The college hired a former police officer from a homicide unit to help with the investigation into the parties on Feb. 20 that led to Peterborough’s largest outbreak to date and the death of Zachary Root, a 31-year-old Fleming College student who lived at the residence.
“He’s just completed his report and he’s had very great cooperation from everyone involved,” college president Maureen Adamson tells Global News Peterborough.
“We also had a line where folks could call in anonymously and help with the investigation. That report was completed as recently as last week and will be handed over to the tribunal and the work of the tribunal will start in the next week or two.”
The tribunal will consist of an academic lead, a student representative chosen by the Fleming Student Administrative Council and a case manager.
Previously, Adamson said the college would impose the “harshest” possible sanctions on those involved in the parties at the privately owned residence complex that had nearly 60 positive cases at one point — all variants of concern.

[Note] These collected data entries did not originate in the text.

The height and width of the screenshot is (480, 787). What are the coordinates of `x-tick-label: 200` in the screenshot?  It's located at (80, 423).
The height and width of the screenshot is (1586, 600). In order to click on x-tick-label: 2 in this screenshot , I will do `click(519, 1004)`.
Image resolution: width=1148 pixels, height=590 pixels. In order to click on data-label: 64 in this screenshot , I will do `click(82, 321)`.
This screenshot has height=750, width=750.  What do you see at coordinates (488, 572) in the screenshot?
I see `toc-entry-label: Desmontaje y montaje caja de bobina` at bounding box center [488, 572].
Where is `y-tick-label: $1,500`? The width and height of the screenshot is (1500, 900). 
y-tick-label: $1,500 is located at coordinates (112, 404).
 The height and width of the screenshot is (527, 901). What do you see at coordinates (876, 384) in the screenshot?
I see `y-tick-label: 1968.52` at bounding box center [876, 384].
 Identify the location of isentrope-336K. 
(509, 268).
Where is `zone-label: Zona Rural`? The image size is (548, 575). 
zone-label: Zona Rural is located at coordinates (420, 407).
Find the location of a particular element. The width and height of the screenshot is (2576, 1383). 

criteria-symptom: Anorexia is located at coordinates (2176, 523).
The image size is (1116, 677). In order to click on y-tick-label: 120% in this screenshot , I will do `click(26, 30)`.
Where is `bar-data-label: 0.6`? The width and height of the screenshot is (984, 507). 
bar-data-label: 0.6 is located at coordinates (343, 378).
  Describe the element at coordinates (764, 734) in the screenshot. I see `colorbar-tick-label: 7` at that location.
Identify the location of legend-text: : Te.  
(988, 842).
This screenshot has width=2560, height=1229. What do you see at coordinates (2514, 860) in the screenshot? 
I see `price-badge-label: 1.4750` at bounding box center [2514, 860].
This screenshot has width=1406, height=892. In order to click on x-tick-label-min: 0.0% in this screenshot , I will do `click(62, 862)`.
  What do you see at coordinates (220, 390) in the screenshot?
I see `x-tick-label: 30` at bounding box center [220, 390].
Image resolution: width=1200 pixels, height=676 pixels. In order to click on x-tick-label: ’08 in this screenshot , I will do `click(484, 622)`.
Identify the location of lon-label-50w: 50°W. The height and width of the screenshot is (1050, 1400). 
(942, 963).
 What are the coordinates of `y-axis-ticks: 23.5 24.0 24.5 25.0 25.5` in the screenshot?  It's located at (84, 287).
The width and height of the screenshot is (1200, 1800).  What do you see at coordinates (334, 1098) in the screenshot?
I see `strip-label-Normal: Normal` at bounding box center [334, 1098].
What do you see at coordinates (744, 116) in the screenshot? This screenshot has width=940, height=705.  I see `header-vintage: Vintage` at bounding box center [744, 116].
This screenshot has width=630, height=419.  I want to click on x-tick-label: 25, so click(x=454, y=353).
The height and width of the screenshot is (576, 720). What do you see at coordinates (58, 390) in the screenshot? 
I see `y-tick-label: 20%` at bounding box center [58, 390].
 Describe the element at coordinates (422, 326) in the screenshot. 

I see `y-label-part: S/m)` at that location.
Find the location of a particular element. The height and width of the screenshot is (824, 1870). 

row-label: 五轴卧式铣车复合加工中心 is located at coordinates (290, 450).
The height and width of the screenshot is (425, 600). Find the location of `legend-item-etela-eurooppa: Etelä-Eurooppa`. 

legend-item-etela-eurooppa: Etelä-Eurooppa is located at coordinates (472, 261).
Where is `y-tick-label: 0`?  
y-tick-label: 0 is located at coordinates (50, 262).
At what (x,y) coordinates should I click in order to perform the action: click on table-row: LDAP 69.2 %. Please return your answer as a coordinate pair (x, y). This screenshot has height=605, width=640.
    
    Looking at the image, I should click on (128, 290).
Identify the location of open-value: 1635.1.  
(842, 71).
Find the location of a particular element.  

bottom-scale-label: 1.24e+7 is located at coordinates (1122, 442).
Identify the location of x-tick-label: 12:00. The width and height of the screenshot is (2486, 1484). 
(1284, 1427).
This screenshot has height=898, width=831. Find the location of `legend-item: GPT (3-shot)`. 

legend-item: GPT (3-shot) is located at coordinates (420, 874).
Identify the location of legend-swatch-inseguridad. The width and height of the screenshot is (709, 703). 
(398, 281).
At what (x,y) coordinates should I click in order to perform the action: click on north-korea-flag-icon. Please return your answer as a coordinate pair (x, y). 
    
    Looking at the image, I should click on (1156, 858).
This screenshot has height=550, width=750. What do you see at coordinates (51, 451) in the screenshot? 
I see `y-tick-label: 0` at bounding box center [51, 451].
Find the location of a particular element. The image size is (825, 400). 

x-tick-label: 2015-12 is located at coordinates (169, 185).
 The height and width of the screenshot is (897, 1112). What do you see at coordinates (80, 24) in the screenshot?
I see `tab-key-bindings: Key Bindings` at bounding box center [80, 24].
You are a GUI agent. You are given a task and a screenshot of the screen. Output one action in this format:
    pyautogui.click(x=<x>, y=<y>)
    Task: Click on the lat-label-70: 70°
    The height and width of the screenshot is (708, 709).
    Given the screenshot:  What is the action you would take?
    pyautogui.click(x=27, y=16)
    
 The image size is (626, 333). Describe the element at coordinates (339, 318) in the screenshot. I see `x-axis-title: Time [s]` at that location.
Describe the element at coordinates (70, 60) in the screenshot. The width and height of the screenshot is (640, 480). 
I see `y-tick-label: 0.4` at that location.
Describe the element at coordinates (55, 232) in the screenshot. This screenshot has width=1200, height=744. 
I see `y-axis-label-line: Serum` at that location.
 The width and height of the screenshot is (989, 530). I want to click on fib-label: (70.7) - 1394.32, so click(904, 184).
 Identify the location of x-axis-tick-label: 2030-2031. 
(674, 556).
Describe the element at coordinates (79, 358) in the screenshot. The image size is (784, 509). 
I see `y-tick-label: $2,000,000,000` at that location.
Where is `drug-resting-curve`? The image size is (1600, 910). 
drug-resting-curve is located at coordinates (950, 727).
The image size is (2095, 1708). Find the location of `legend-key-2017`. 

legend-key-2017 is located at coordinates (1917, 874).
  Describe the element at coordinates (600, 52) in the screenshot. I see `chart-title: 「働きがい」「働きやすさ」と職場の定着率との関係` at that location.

She says the college isn’t backing down on those sanctions.
“Depending on the level of involvement of any one individual will determine the appropriate action. That can be anywhere from a reprimand to community work and expelling the student,” Adamson said.
Adamson adds that names and programs of the individuals under investigation will not be released to protect privacy.
At this point, there is no timeline for how long the tribunal will need to complete the investigation.
The outbreak was lifted on March 24 and at one time Peterborough Public Health medical officer of health Dr. Rosana Salvaterra said it could lead to hundreds of community cases.
At her biweekly media briefing on Tuesday, Salvaterra said the health unit does not have a tally of how many community cases were tied to the outbreak.
“We follow cases and contacts. There were secondary and tertiary transmissions linked to the outbreak in the community, where we saw other students, households and other close contacts impacted and becoming cases. For our purposes, we don’t necessarily link it to the outbreak and we only count those who live in that sitting or attached to it,” Salvaterra said.
Salvaterra said the health unit simply doesn’t have the time or resources to do the analysis of cases beyond those links.
“We could potentially do that kind of analysis and if we had more time, we can add up all the cases that were linked. We just don’t have the resources right now to do that.”